As explained by Jon in his previous post, we are using precomputed global illumination in The Witness, and one of my first tasks was to work on that system.
I have developed some interesting technology to compute automatic paramaterizations, to formulate the lighting computations in a way that can be easily mapped to the GPU, and to speed them up performing them at a lower frequency by using irradiance caching. None of these things are very cutting edge, but I run into some interesting problems that are usually overlooked in the literature and came up with some creative solutions that I think would be interesting to share. However, in retrospect, I think I also made some mistakes, but I hope that being honest about them will help me avoid them in the future.
In this first post I will describe the lightmap parameterization algorithm that I have implemented and in the next few posts I'll cover other details of our lighting system such as our approach to perform final gathering using hemicubes and our implementation of irradiance caching.
In order to use precomputed lighting we need a way of mapping these lighting computations to the surfaces. One possibility is to store them per vertex, but in many cases that does not provide enough resolution and the interpolation of the lighting makes the triangulation of the mesh fairly obvious. Many games get away with that by compensating the lack of detail in the lighting with high texture and normal map detail, but that does not go along well with the graphical style that Jon wants to achieve. So, instead of that we decided to create full parameterizations of our objects in order to store the precomputed lighting into lightmap textures.
Creating these parameterizations by hand is possible, but it is time consuming and I'd rather have our artists work on something more enjoyable. So, we decided to create the parameterizations automatically. However, the greatest mistake I've made so far is to not look more carefully at the available solutions to accomplish that. I had some pieces of the implementation already available, and I overestimated how much effort it would take to put them together and produce robust results.
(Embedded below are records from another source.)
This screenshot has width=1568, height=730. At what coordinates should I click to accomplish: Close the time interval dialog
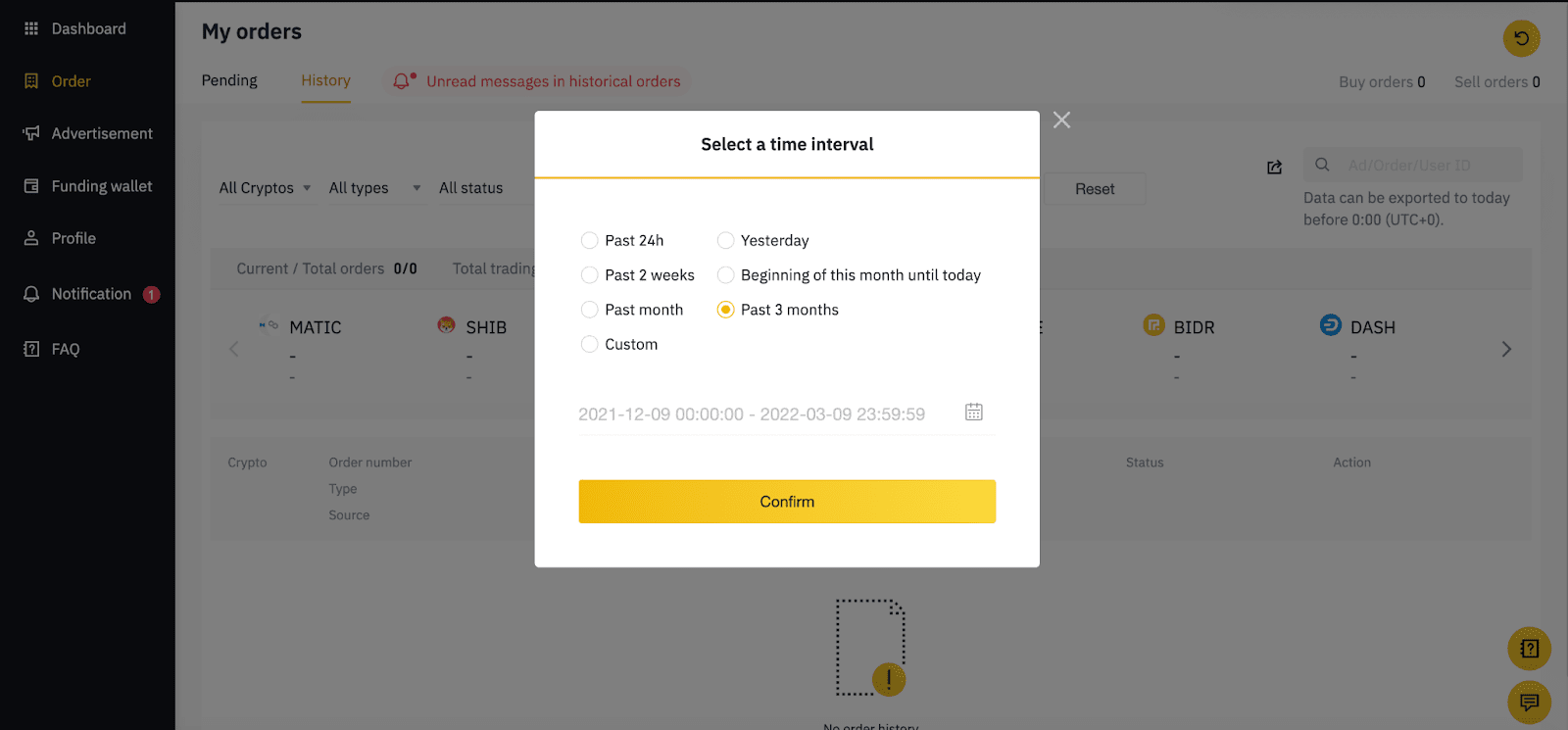(1061, 120)
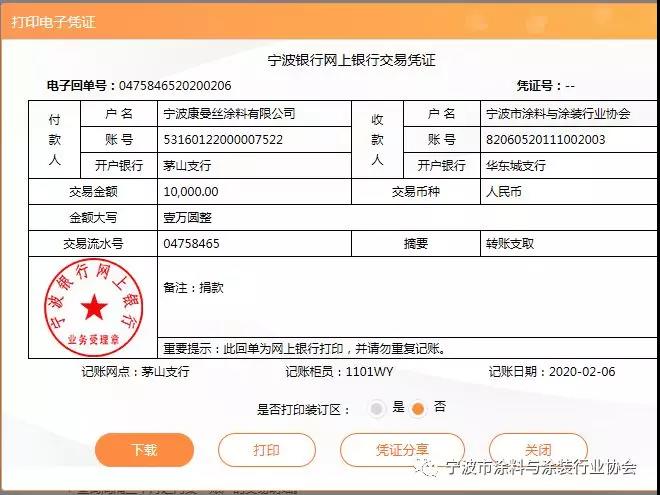The width and height of the screenshot is (660, 495).
Task: Click transaction serial number 04758465
Action: 191,243
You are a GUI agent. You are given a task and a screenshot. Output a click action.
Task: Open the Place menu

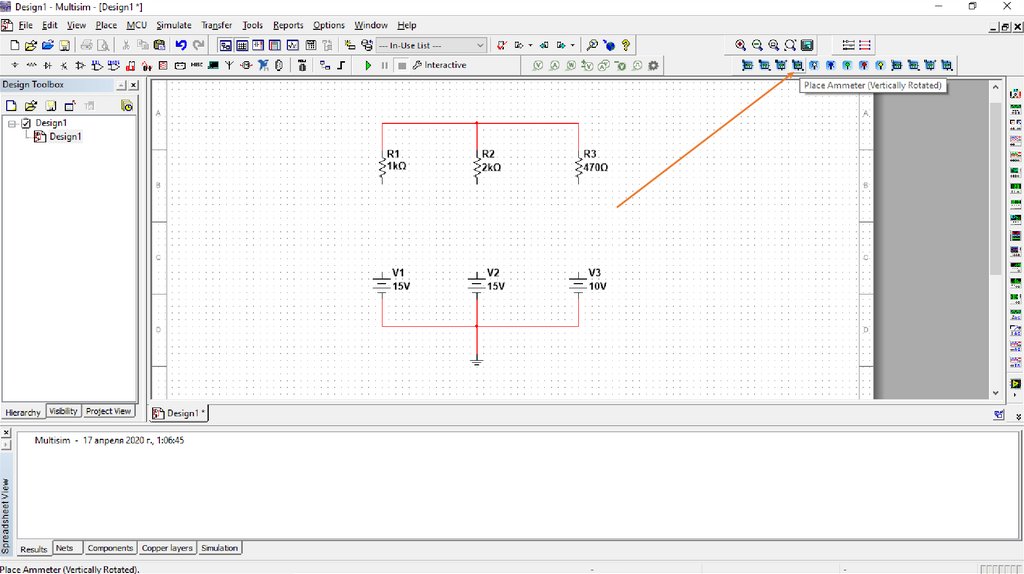tap(106, 25)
While talking about this to some friends at GDC one of them asked why I wasn't using Microsoft's UVAtlas tool, and to my dismay and embarrassment my only answer was that it had not occurred to me. I think that goes to prove how valuable it is to be open about our development in a small team like ours.
Now that I got that out of the way, let's talk about the tech. We only use lightmaps to represent indirect illumination and the direct illumination of static area lights. So, our expectation was that lightmaps would be fairly smooth and that seams would not be a huge problem. For this reason we decided not to invest in a solution that guaranteed seamless parameterizations and instead used a fairly traditional approach: We first divide the input geometry into charts with disk topology, parameterize them individually, and finally pack them into a rectangular texture.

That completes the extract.